We first consider the effect of these variations on deep EKE, in particular on the fraction of total mechanical energy (ME) contained in the deep EKE reservoir (Figs. 7a–c). Normalizing deep EKE by ME allows us to compare the relative importance of deep EKE across simulations that have different energy inputs at the inflow. Two important points are revealed by Figs. 7a–c. First, the presence of a seamount systematically increases the fraction of ME contained in deep EKE, relative to a flat-bottom case. The magnitude of this increase in deep EKE is higher for higher seamounts, consistent with the results presented in section 3a(2) for our control inflow, and higher in cases with more baroclinic inflows. One exception is the case of a strongly baroclinic inflow with a small, depth-integrated transport (dark blue; Fig. 7a), where the presence of a seamount has little effect on deep EKE, regardless of the seamount height. In this case, the lower-layer flow generated at the western boundary is weak (umax < 0.05 m s−1), minimizing the impact of jet–topography interactions on the flow.
The second point to note from Figs. 7a–c is that the normalized deep EKE increases with the baroclinicity of the inflow, whether a seamount is present or not. This response cannot be explained by the change in the incoming lower-layer mean flow (which is reduced with increased baroclinicity) and suggests a feedback between the baroclinicity of the inflow and the lower-layer eddy field, which will be examined using our energy analysis below. The exception to this response is the series of high seamount cases with low depth-integrated transport (dark blue triangles; Fig. 7a), where deep EKE can decrease with inflow baroclinicity.
An examination of the local energy conversion pathways allows us to investigate the dynamics of the deep EKE sensitivity to the inflow conditions. To compare the results across different inflows, the energy conversion terms are normalized by the basin-integrated energy dissipation. The response of the normalized work of Reynolds stress to changes in inflow baroclinicity (Figs. 7d–f) shows two main features. First, the presence of a high seamount (htopo = 500 m, triangles) generally leads to an increase in the work of Reynolds stress to convert deep mean kinetic energy into deep EKE, for most inflow conditions (Figs. 7e,f). Second, the presence of a high seamount changes the sensitivity of the work of Reynolds stress to inflow baroclinicity. In cases with a high seamount, an increase in inflow baroclinicity enhances the positive energy conversion through Reynolds stress (from mean kinetic energy to EKE), while in no or small seamount cases (plus signs and circles), this same increase leads to an increase in negative energy conversion through Reynolds stress (i.e., an increase in the sink of deep EKE).
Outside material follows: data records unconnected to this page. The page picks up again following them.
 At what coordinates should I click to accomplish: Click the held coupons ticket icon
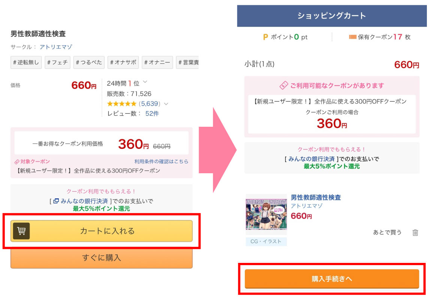(x=352, y=37)
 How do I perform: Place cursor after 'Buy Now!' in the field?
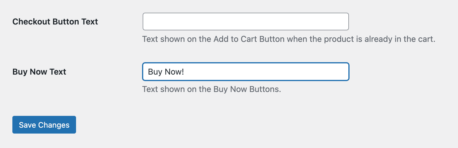[x=185, y=72]
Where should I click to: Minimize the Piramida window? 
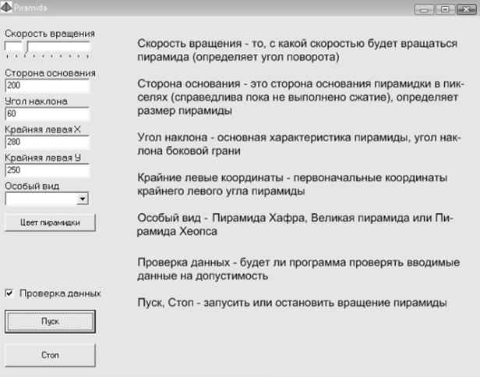[x=426, y=9]
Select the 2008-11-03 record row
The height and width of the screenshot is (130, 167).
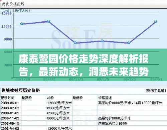click(84, 118)
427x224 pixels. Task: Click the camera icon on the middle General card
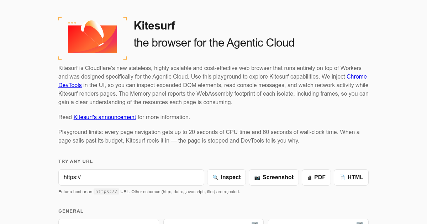[255, 222]
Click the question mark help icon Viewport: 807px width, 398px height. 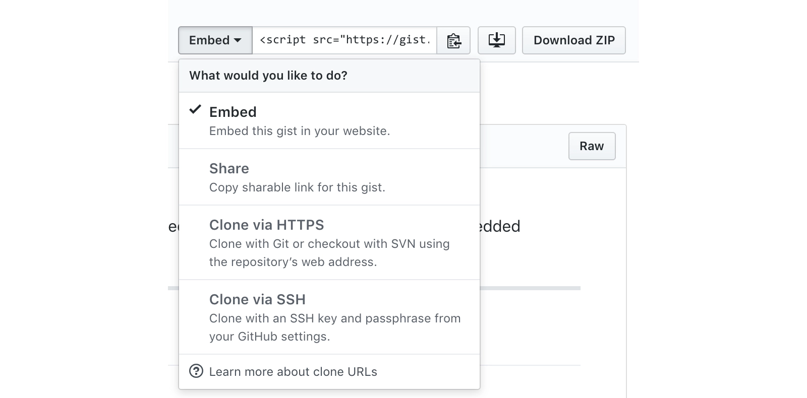coord(196,371)
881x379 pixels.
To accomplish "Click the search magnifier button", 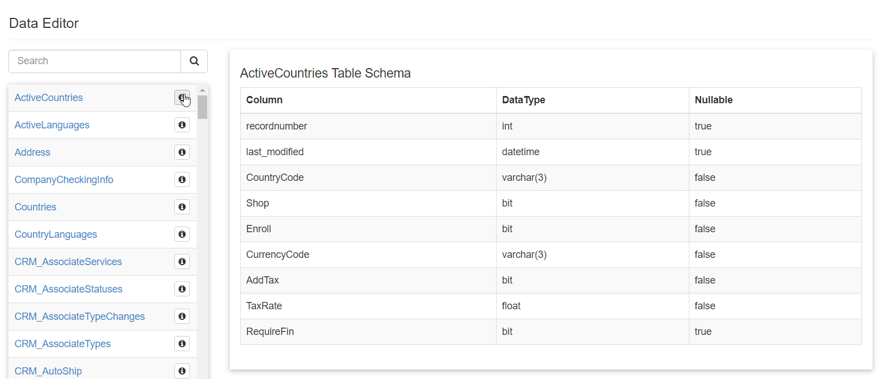I will (x=194, y=61).
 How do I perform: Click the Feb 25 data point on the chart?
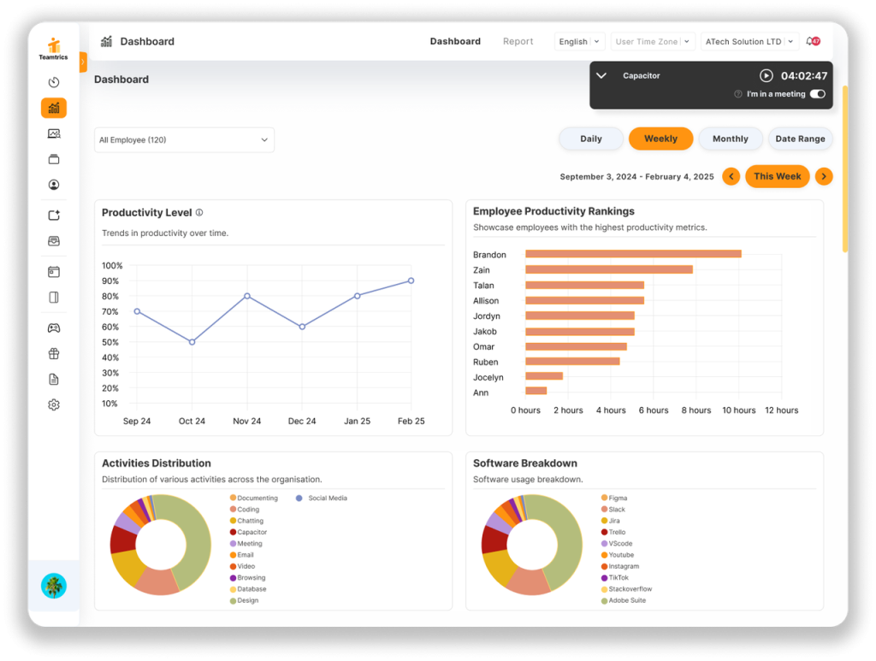pos(411,280)
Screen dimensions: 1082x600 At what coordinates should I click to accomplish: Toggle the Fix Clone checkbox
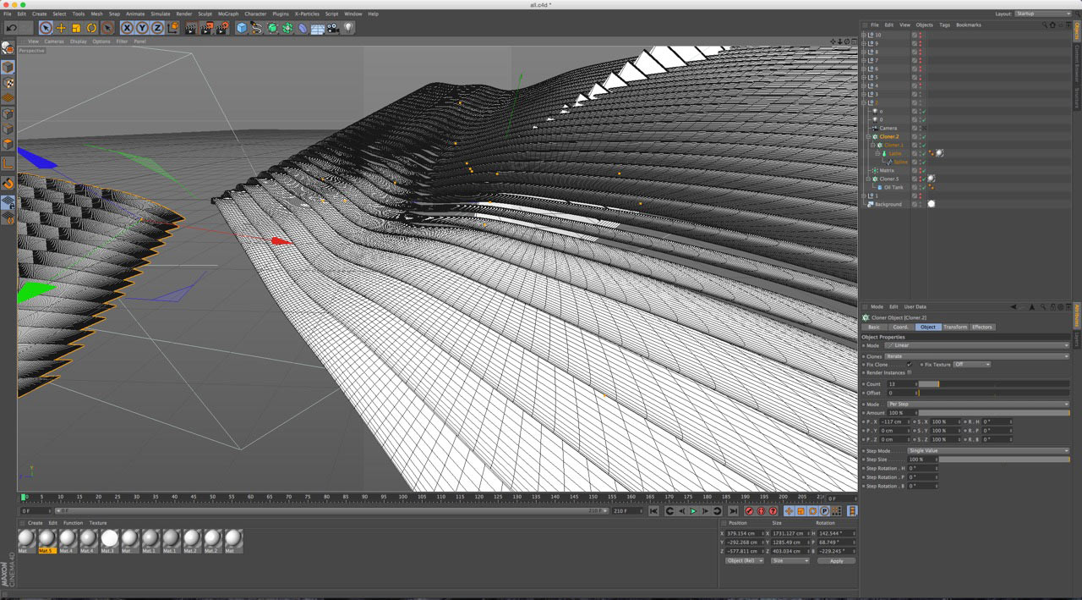click(x=910, y=364)
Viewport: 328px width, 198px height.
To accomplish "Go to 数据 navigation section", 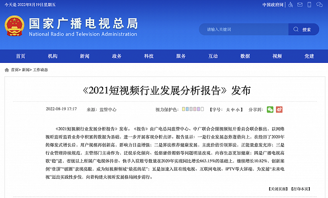I will pos(245,56).
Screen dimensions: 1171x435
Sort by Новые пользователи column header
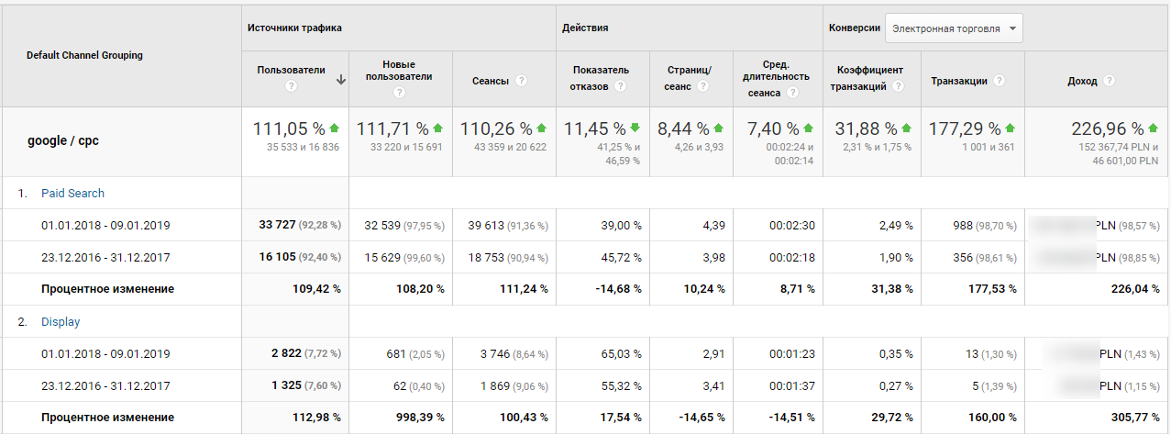[x=398, y=71]
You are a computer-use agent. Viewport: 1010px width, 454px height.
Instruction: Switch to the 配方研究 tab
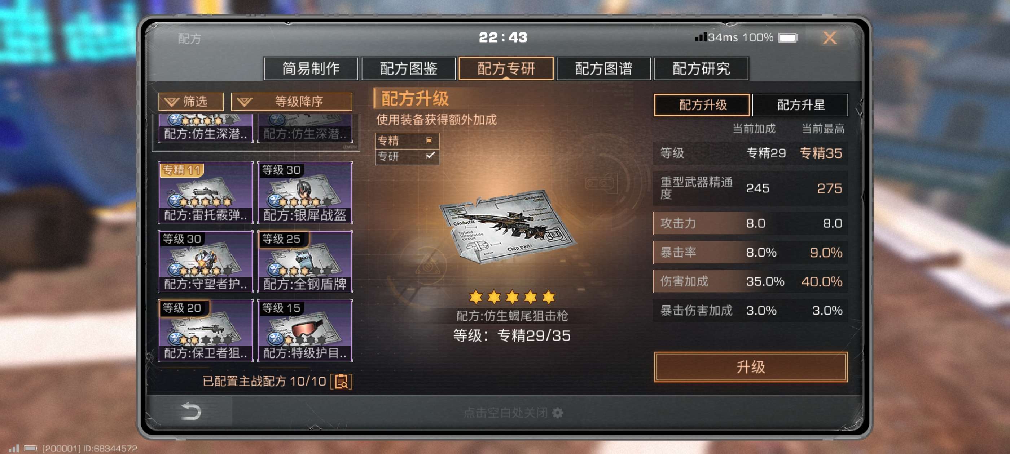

The response highlighted in Figs. 7e and 7f suggests that the increased baroclinicity of the inflow enhances the eddy–mean flow interactions through the work of Reynolds stress, be it as a source or sink of EKE. The exceptions to the two points presented above are the cases with low depth-integrated transport (Fig. 7d), which show a decrease in normalized work of Reynolds stress with an increase in baroclinicity in the high seamount cases.
The response of the normalized work of eddy form stress to inflow baroclinicity (Figs. 7g–i) depends more strongly on the inflow characteristics than on the seamount height. The work of eddy form stress, whether a seamount is present or not, increases with inflow baroclinicity. The presence of a high seamount tends to reduce normalized eddy form stress in cases with more baroclinic inflows, as the increase in the total dissipation is higher than the increase in the net work of eddy form stress (not shown).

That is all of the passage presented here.